[Short problem A]
Answer these questions from the P vs NC blog post, each on its own line:
(i) What does the post call "the magic trick"?
(ii) What does using parametric complexity let us navigate?
(iii) What more nontrivial model does the post move on to?
[Short problem B] Please translate this sentence from the P vs NC blog post into Spanish: "But the main thrust of the approach is surprisingly easy to explain, ONCE we've accepted the magic trick."

[Source excerpt]

The Geomblog: 05/01/2008

Wednesday, May 28, 2008

P vs NC IV: Linear PRAMs I

1. Prelude

Taken together, the P vs NC paper is quite intimidating in its size and scope. And yet, when it's cut down to bite-sized blogging chunks, the pieces seem to follow inexorably in a manner that leaves one asking, 'how else could it have been'. There's the key inspiration of using parametric complexity, the magic trick we'll see more of today. But the rest of it uses the kind of geometric arguments that are familiar to anyone who's read papers on the complexity of arrangements. Make no mistake: taking care of issues of bit complexity requires delicate arguments. But the main thrust of the approach is surprisingly easy to explain, ONCE we've accepted the magic trick.

In this post and the next, we'll begin to see glimmers of the WHY for the parametric argument. In brief, using parametric complexity allows us to navigate an affine subspace of the space of all possible inputs, and then we let geometry take over and guide us.

2. Linear PRAMs

We're close to seeing the main killer argument at the heart of the paper. But as with many arguments, it's easier if we look at a skeleton argument applied to a somewhat simpler case. We already saw a toy example of this argument, and now we'll move to a more nontrivial model, that of linear PRAMs.

[Material provided]
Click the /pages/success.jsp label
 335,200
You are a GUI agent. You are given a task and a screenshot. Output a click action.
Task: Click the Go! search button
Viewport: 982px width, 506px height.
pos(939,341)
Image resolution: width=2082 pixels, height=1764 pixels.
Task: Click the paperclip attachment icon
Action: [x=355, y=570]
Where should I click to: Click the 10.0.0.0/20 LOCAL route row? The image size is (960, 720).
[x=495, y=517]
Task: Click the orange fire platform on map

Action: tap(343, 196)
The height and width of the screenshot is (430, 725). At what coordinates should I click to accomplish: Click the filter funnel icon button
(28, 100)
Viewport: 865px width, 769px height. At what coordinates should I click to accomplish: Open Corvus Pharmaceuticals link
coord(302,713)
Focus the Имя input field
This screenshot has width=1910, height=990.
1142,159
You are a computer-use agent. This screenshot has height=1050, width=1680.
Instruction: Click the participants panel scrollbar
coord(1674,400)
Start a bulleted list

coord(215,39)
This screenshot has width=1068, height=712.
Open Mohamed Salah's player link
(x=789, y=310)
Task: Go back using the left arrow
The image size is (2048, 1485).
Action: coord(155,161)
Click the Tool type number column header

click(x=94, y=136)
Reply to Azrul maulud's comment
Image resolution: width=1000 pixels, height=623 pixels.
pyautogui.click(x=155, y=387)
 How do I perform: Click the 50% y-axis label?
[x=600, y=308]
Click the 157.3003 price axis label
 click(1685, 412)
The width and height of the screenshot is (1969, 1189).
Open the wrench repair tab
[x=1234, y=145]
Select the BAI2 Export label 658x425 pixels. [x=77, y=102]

[Right answer A]
(i) Using parametric complexity.
(ii) An affine subspace of the space of all possible inputs.
(iii) Linear PRAMs.

[Right answer B] Pero la idea central del enfoque es sorprendentemente fácil de explicar, UNA VEZ que hemos aceptado el truco de magia.